INPUT RECORDS -
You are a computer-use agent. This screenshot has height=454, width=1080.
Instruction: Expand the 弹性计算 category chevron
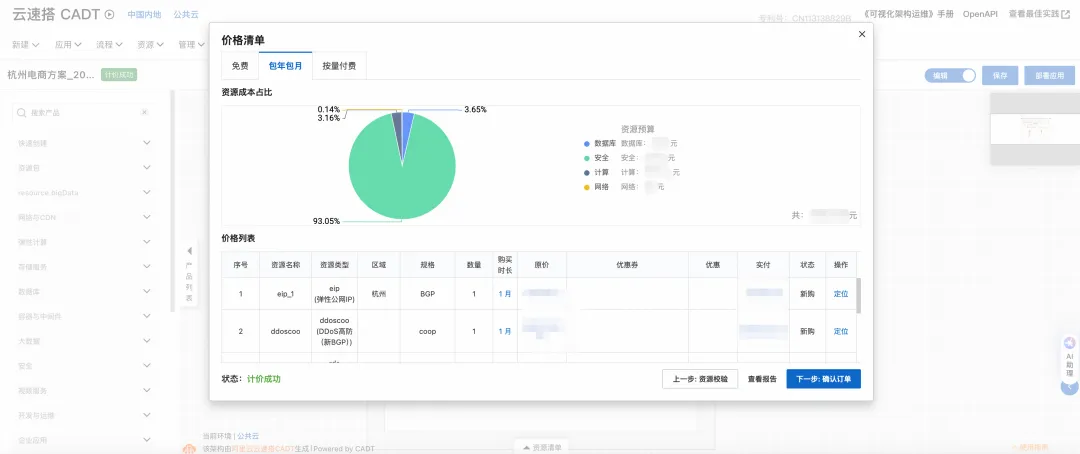click(147, 242)
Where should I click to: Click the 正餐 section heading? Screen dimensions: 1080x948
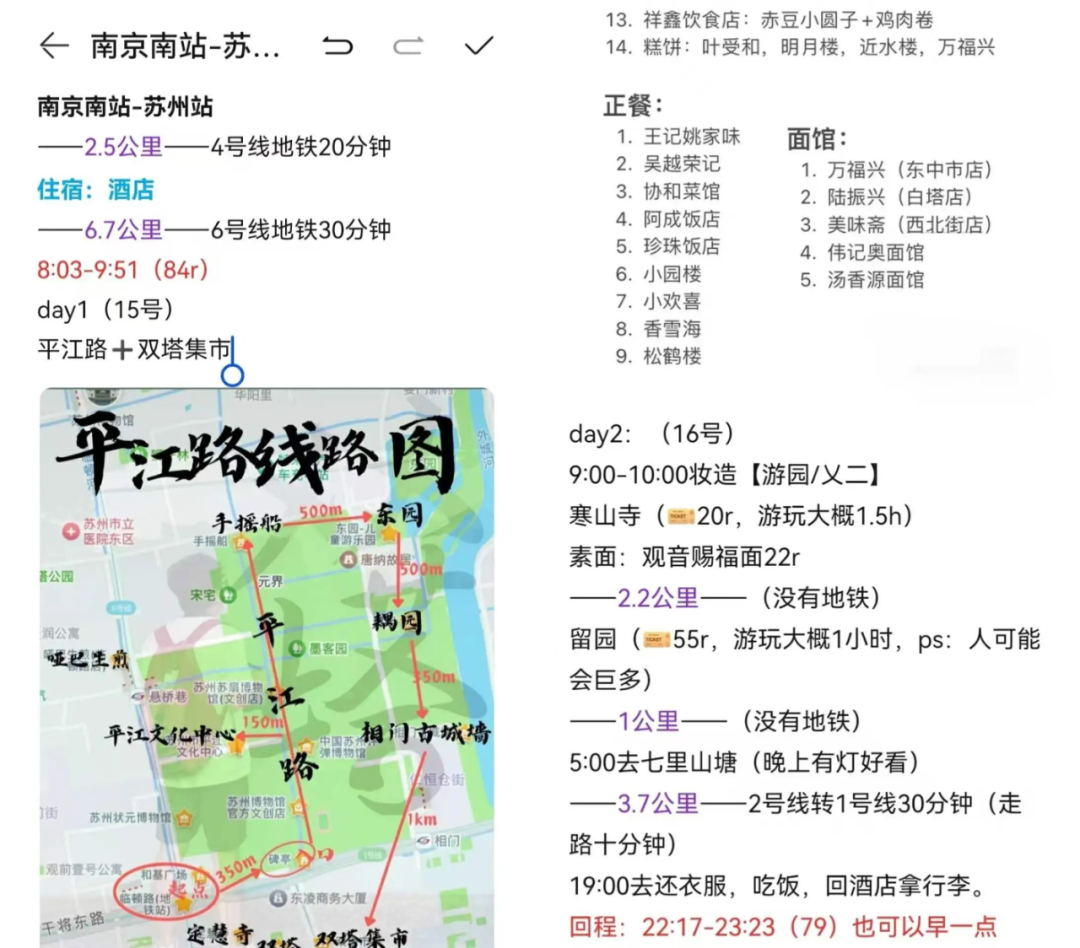pos(633,105)
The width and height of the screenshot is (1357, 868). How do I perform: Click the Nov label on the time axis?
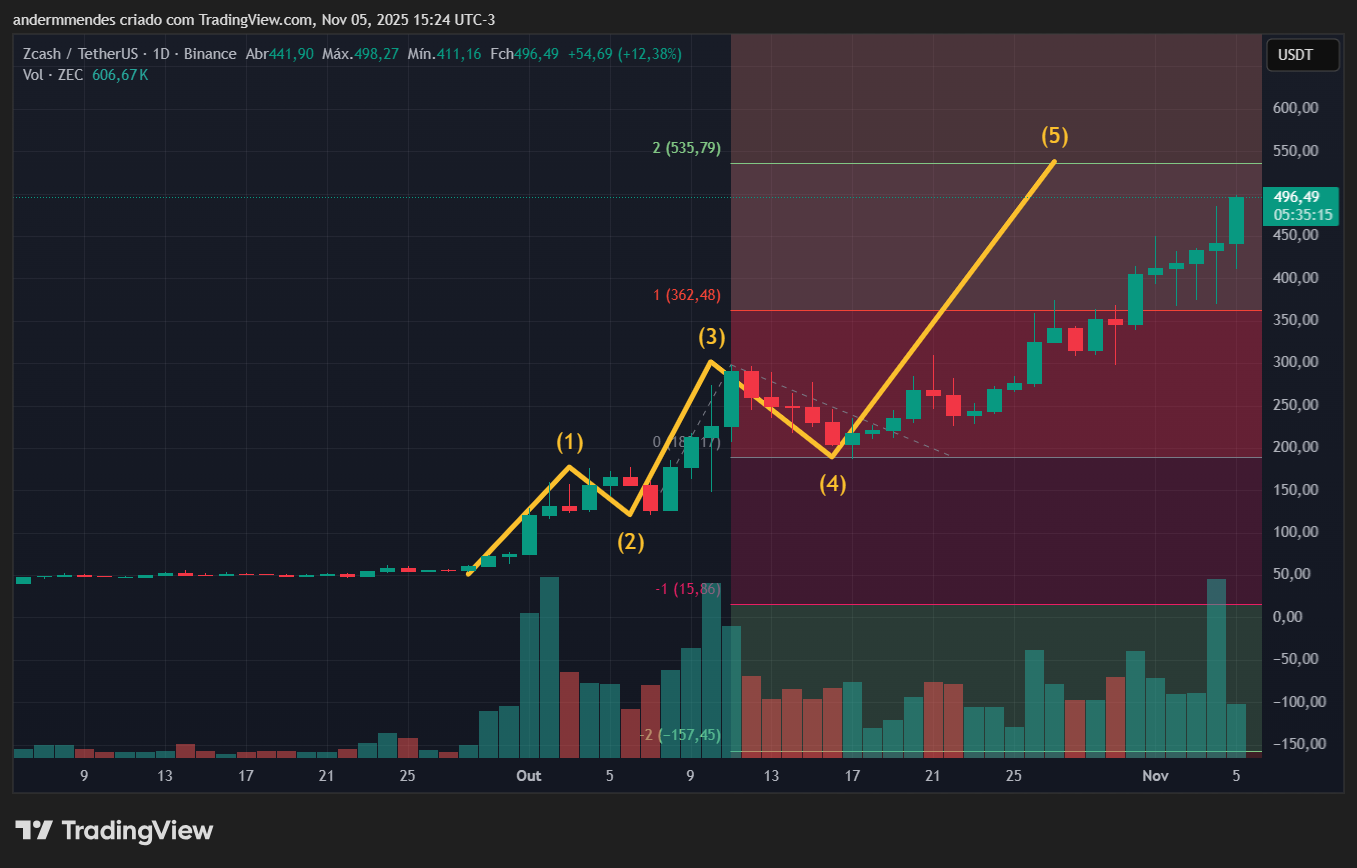click(1155, 776)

INSTRUCTIONS TO FOLLOW - Transcribe each of the records above precisely, with no pictures in the copy.

SOLVED EXERCISE -
You are a computer-use agent. This screenshot has height=454, width=1080.
Instruction: Expand the 弹性计算 category chevron
click(147, 242)
Where should I click to: Click the 正餐 section heading? Screen dimensions: 1080x948
pos(633,105)
The width and height of the screenshot is (1357, 868). How do I perform: Click the Nov label on the time axis?
click(1155, 776)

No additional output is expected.